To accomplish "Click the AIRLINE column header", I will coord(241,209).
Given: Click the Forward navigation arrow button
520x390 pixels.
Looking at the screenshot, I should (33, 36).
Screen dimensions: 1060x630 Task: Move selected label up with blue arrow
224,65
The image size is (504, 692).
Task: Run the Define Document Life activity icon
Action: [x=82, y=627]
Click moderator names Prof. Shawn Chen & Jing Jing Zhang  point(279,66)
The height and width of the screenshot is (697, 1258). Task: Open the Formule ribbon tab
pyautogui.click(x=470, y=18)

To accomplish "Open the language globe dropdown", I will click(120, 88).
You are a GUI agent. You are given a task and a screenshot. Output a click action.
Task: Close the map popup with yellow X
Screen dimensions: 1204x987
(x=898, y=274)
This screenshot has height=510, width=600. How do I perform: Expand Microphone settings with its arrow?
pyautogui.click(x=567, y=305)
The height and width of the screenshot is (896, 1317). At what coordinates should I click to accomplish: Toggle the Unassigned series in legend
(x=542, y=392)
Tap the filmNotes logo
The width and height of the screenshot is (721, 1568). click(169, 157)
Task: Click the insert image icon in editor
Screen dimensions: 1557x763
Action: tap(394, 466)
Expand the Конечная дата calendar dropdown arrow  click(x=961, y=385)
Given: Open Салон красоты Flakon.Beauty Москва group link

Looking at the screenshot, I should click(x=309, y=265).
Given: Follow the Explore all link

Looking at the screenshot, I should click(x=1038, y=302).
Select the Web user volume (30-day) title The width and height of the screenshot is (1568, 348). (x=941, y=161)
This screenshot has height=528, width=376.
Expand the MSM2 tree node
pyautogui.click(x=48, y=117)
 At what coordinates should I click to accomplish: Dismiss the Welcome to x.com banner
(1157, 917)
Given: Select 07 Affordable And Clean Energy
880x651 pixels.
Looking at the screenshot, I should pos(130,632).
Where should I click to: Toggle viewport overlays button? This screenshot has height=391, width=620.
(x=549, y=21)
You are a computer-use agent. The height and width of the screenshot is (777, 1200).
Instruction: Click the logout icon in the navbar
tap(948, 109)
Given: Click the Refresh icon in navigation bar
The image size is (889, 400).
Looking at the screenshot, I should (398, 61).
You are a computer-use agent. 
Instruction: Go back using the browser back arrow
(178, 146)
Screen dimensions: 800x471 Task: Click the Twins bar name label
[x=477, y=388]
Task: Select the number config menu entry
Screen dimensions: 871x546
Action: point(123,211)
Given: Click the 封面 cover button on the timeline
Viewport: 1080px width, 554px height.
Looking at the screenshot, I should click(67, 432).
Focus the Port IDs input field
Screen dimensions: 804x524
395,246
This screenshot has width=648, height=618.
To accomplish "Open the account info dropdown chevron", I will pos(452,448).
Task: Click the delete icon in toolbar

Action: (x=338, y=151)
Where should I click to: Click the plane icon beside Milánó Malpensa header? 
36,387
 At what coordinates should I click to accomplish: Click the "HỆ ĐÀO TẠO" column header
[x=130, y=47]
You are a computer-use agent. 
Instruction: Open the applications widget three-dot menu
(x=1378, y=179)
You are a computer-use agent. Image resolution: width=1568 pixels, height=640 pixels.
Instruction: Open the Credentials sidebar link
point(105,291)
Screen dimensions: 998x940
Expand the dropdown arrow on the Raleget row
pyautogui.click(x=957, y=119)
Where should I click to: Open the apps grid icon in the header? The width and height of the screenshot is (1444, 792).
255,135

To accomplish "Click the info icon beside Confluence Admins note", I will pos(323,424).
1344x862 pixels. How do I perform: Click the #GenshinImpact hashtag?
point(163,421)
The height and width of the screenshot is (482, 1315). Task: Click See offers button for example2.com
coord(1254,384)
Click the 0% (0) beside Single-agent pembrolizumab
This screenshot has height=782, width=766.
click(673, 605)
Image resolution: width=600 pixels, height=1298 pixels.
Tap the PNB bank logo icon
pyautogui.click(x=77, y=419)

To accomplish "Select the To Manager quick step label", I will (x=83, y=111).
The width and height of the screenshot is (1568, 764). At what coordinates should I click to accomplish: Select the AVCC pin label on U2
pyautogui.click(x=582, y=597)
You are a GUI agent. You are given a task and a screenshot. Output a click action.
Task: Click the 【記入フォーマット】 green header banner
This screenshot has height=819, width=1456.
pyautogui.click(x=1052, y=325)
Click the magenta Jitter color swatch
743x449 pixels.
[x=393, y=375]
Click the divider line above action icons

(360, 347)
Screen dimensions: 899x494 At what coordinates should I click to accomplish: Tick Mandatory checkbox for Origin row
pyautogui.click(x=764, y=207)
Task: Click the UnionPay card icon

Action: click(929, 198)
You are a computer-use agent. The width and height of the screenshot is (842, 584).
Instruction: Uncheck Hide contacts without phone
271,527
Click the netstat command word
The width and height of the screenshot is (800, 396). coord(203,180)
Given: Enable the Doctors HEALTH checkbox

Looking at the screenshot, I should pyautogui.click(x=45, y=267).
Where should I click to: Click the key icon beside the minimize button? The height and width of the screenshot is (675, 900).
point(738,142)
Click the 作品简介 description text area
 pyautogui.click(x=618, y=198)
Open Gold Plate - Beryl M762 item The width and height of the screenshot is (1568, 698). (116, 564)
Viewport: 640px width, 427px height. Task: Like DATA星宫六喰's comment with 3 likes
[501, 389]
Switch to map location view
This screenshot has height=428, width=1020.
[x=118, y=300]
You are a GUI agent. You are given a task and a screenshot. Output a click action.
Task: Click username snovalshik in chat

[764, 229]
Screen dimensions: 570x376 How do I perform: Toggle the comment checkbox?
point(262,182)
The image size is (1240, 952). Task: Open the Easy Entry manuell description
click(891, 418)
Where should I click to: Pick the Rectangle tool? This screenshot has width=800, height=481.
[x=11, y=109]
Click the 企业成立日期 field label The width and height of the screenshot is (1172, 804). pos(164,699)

+-------+

[TASK REQUIREMENTS]: Every entry must be given again exactly as it reads.

[ANSWER BOX]:
To accomplish "Click the AIRLINE column header", I will coord(241,209).
Given: Click the Forward navigation arrow button
520x390 pixels.
Looking at the screenshot, I should (33, 36).
Screen dimensions: 1060x630 Task: Move selected label up with blue arrow
224,65
The image size is (504, 692).
Task: Run the Define Document Life activity icon
Action: [x=82, y=627]
Click moderator names Prof. Shawn Chen & Jing Jing Zhang  point(279,66)
The height and width of the screenshot is (697, 1258). Task: Open the Formule ribbon tab
pyautogui.click(x=470, y=18)

To accomplish "Open the language globe dropdown", I will click(120, 88).
You are a GUI agent. You are given a task and a screenshot. Output a click action.
Task: Close the map popup with yellow X
Screen dimensions: 1204x987
(x=898, y=274)
This screenshot has height=510, width=600. How do I perform: Expand Microphone settings with its arrow?
pyautogui.click(x=567, y=305)
The height and width of the screenshot is (896, 1317). At what coordinates should I click to accomplish: Toggle the Unassigned series in legend
(x=542, y=392)
Tap the filmNotes logo
The width and height of the screenshot is (721, 1568). click(169, 157)
Task: Click the insert image icon in editor
Screen dimensions: 1557x763
Action: tap(394, 466)
Expand the Конечная дата calendar dropdown arrow  click(x=961, y=385)
Given: Open Салон красоты Flakon.Beauty Москва group link

Looking at the screenshot, I should click(x=309, y=265).
Given: Follow the Explore all link

Looking at the screenshot, I should click(x=1038, y=302).
Select the Web user volume (30-day) title The width and height of the screenshot is (1568, 348). (x=941, y=161)
This screenshot has height=528, width=376.
Expand the MSM2 tree node
pyautogui.click(x=48, y=117)
 At what coordinates should I click to accomplish: Dismiss the Welcome to x.com banner
(1157, 917)
Given: Select 07 Affordable And Clean Energy
880x651 pixels.
Looking at the screenshot, I should pos(130,632).
Where should I click to: Toggle viewport overlays button? This screenshot has height=391, width=620.
(x=549, y=21)
You are a computer-use agent. The height and width of the screenshot is (777, 1200).
Instruction: Click the logout icon in the navbar
tap(948, 109)
Given: Click the Refresh icon in navigation bar
The image size is (889, 400).
Looking at the screenshot, I should (398, 61).
You are a computer-use agent. 
Instruction: Go back using the browser back arrow
(178, 146)
Screen dimensions: 800x471 Task: Click the Twins bar name label
[x=477, y=388]
Task: Select the number config menu entry
Screen dimensions: 871x546
Action: point(123,211)
Given: Click the 封面 cover button on the timeline
Viewport: 1080px width, 554px height.
Looking at the screenshot, I should click(67, 432).
Focus the Port IDs input field
Screen dimensions: 804x524
395,246
This screenshot has width=648, height=618.
To accomplish "Open the account info dropdown chevron", I will pos(452,448).
Task: Click the delete icon in toolbar

Action: (x=338, y=151)
Where should I click to: Click the plane icon beside Milánó Malpensa header? 
36,387
 At what coordinates should I click to accomplish: Click the "HỆ ĐÀO TẠO" column header
[x=130, y=47]
You are a computer-use agent. 
Instruction: Open the applications widget three-dot menu
(x=1378, y=179)
You are a computer-use agent. Image resolution: width=1568 pixels, height=640 pixels.
Instruction: Open the Credentials sidebar link
point(105,291)
Screen dimensions: 998x940
Expand the dropdown arrow on the Raleget row
pyautogui.click(x=957, y=119)
Where should I click to: Open the apps grid icon in the header? The width and height of the screenshot is (1444, 792).
255,135

To accomplish "Click the info icon beside Confluence Admins note", I will pos(323,424).
1344x862 pixels. How do I perform: Click the #GenshinImpact hashtag?
point(163,421)
The height and width of the screenshot is (482, 1315). Task: Click See offers button for example2.com
coord(1254,384)
Click the 0% (0) beside Single-agent pembrolizumab
This screenshot has height=782, width=766.
click(673, 605)
Image resolution: width=600 pixels, height=1298 pixels.
Tap the PNB bank logo icon
pyautogui.click(x=77, y=419)

To accomplish "Select the To Manager quick step label", I will (x=83, y=111).
The width and height of the screenshot is (1568, 764). At what coordinates should I click to accomplish: Select the AVCC pin label on U2
pyautogui.click(x=582, y=597)
You are a GUI agent. You are given a task and a screenshot. Output a click action.
Task: Click the 【記入フォーマット】 green header banner
This screenshot has height=819, width=1456.
pyautogui.click(x=1052, y=325)
Click the magenta Jitter color swatch
743x449 pixels.
[x=393, y=375]
Click the divider line above action icons

(360, 347)
Screen dimensions: 899x494 At what coordinates should I click to accomplish: Tick Mandatory checkbox for Origin row
pyautogui.click(x=764, y=207)
Task: Click the UnionPay card icon

Action: click(929, 198)
You are a computer-use agent. The width and height of the screenshot is (842, 584).
Instruction: Uncheck Hide contacts without phone
271,527
Click the netstat command word
The width and height of the screenshot is (800, 396). coord(203,180)
Given: Enable the Doctors HEALTH checkbox

Looking at the screenshot, I should pyautogui.click(x=45, y=267).
Where should I click to: Click the key icon beside the minimize button? The height and width of the screenshot is (675, 900).
point(738,142)
Click the 作品简介 description text area
 pyautogui.click(x=618, y=198)
Open Gold Plate - Beryl M762 item The width and height of the screenshot is (1568, 698). (116, 564)
Viewport: 640px width, 427px height. Task: Like DATA星宫六喰's comment with 3 likes
[501, 389]
Switch to map location view
This screenshot has height=428, width=1020.
[x=118, y=300]
You are a GUI agent. You are given a task and a screenshot. Output a click action.
Task: Click username snovalshik in chat

[764, 229]
Screen dimensions: 570x376 How do I perform: Toggle the comment checkbox?
point(262,182)
The image size is (1240, 952). Task: Open the Easy Entry manuell description
click(891, 418)
Where should I click to: Pick the Rectangle tool? This screenshot has width=800, height=481.
[x=11, y=109]
Click the 企业成立日期 field label The width and height of the screenshot is (1172, 804). pos(164,699)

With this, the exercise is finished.